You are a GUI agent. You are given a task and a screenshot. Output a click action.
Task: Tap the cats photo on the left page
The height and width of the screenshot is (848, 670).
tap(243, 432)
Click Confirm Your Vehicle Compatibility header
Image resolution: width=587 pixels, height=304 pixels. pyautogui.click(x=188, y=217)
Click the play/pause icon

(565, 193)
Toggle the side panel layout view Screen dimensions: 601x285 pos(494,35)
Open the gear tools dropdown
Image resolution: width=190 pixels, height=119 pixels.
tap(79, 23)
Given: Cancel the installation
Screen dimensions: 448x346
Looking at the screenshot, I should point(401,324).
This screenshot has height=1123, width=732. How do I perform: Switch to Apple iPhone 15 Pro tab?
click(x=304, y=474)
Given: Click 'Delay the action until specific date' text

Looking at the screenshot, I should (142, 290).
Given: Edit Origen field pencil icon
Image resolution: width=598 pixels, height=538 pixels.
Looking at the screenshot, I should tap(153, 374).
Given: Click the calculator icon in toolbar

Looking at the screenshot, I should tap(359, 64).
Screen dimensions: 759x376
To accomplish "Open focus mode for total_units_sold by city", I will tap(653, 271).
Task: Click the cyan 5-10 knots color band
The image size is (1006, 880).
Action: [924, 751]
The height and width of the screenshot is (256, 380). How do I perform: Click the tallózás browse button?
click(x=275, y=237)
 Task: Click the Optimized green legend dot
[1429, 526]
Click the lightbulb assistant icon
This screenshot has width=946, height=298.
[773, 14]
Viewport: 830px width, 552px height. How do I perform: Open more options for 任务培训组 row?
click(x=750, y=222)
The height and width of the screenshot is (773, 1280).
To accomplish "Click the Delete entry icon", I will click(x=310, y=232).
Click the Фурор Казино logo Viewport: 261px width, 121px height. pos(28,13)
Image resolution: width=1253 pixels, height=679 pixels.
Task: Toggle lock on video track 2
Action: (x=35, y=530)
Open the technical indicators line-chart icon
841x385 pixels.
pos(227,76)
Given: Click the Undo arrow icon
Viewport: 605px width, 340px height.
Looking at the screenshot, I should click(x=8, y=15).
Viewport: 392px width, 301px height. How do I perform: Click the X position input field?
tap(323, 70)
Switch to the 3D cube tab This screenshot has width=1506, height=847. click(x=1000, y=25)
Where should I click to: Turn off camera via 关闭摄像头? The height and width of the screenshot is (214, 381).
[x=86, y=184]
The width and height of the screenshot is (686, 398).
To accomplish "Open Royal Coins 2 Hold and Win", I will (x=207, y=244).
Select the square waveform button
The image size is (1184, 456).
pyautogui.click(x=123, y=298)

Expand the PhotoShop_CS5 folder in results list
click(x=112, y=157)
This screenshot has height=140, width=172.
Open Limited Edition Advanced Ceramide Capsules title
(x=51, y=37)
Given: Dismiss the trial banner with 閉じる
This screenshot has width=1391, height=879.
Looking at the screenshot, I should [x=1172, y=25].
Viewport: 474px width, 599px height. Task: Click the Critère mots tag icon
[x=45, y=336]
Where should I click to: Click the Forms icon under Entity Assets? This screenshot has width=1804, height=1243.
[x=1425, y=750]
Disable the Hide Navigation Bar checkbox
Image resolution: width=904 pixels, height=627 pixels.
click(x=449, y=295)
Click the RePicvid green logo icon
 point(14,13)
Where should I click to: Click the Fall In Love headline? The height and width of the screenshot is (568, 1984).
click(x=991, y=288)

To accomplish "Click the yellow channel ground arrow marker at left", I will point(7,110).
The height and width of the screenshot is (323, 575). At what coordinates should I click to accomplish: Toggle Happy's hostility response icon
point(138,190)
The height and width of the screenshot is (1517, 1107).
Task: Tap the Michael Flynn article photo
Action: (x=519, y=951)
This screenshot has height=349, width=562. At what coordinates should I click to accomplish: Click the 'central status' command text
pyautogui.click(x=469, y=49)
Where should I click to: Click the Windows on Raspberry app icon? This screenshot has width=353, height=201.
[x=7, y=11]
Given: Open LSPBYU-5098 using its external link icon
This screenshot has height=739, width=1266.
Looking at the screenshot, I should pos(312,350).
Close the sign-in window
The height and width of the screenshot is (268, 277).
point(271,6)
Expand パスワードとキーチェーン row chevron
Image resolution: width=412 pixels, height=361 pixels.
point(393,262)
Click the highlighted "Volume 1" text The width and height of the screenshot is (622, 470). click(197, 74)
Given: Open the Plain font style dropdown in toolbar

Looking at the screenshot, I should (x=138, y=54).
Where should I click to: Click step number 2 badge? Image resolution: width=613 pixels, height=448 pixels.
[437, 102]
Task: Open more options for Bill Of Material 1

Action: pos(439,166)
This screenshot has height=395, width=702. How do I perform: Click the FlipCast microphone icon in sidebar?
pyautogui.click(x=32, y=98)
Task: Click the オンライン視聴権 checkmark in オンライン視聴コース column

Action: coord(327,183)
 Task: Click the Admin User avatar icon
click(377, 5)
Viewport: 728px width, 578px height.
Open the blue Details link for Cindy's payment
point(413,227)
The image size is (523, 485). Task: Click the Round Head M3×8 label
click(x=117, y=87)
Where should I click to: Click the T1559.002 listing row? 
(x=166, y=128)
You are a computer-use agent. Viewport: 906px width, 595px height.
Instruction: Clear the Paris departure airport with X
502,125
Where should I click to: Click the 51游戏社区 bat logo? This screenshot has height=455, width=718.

────────────────

About this task
Find the string "left" in the entries above and return each line that holds it.

Solution for this problem
Task: Tap the cats photo on the left page
To accomplish "Click the yellow channel ground arrow marker at left", I will point(7,110).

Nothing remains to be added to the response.